(Passage du texte):

-=-=-

Selon la doctrine dominante, les sociétés de personnes dont un membre a, avec une responsabilité illimitée, participé à la gestion d'une autre société ne peuvent voter la décharge (SCHUCANY, n. 2 ad
art. 695 CO
; F. VON STEIGER, op.cit., p. 52, note de pied 53; SIEGERT, op.cit., p. 33/34; incertain BÜRGI, n. 12 ad
art. 695 CO
; FORSTMOSER, op.cit., p. 142, note de pied 802 et les renvois). Pour une majorité de la doctrine, une personne morale, qui détient des actions d'une société anonyme, doit être exclue du vote de décharge si elle est dominée par une personne demandant la décharge (Handelsgericht Zürich in ZR 75/1976 n. 22 et les renvois aux différentes conceptions présentes en doctrine; FORSTMOSER, op.cit., p. 142, n. 420; pour le droit allemand BARZ, eod.loc.; ECKARDT, op.cit., § 136 Rem. 29). Il ne doit pas en aller différemment lorsque la personne morale délègue au conseil d'administration d'une société anonyme un représentant, qui exerce son mandat dans ses intérêts; l'exclusion se justifie car, en pareille situation, la personne morale s'engage, en règle générale, à libérer ce délégué de ses obligations éventuelles d'administrateur (SCHUCANY, n. 2 ad
art. 695 CO
; PETER BÖCKLI, Das Aktienstimmrecht und seine Ausübung durch Stellvertreter, thèse Bâle 1961, p. 37 ss; FORSTMOSER, op.cit., p. 142 n. 420, p. 225 ss, n. 716 ss).

-=-=-

(Données disponibles):
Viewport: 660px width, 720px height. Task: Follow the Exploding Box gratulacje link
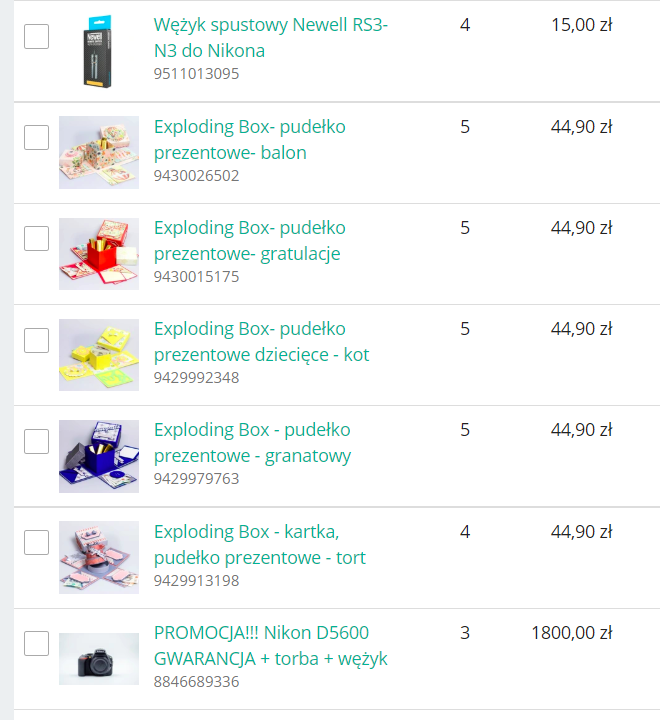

-=-=-

Restituez intégralement le passage sur l'exclusion du vote de décharge, sans y changer un seul mot. Les lignes n'ont aucun rôle à jouer ici.

Selon la doctrine dominante, les sociétés de personnes dont un membre a, avec une responsabilité illimitée, participé à la gestion d'une autre société ne peuvent voter la décharge (SCHUCANY, n. 2 ad
art. 695 CO
; F. VON STEIGER, op.cit., p. 52, note de pied 53; SIEGERT, op.cit., p. 33/34; incertain BÜRGI, n. 12 ad
art. 695 CO
; FORSTMOSER, op.cit., p. 142, note de pied 802 et les renvois). Pour une majorité de la doctrine, une personne morale, qui détient des actions d'une société anonyme, doit être exclue du vote de décharge si elle est dominée par une personne demandant la décharge (Handelsgericht Zürich in ZR 75/1976 n. 22 et les renvois aux différentes conceptions présentes en doctrine; FORSTMOSER, op.cit., p. 142, n. 420; pour le droit allemand BARZ, eod.loc.; ECKARDT, op.cit., § 136 Rem. 29). Il ne doit pas en aller différemment lorsque la personne morale délègue au conseil d'administration d'une société anonyme un représentant, qui exerce son mandat dans ses intérêts; l'exclusion se justifie car, en pareille situation, la personne morale s'engage, en règle générale, à libérer ce délégué de ses obligations éventuelles d'administrateur (SCHUCANY, n. 2 ad
art. 695 CO
; PETER BÖCKLI, Das Aktienstimmrecht und seine Ausübung durch Stellvertreter, thèse Bâle 1961, p. 37 ss; FORSTMOSER, op.cit., p. 142 n. 420, p. 225 ss, n. 716 ss).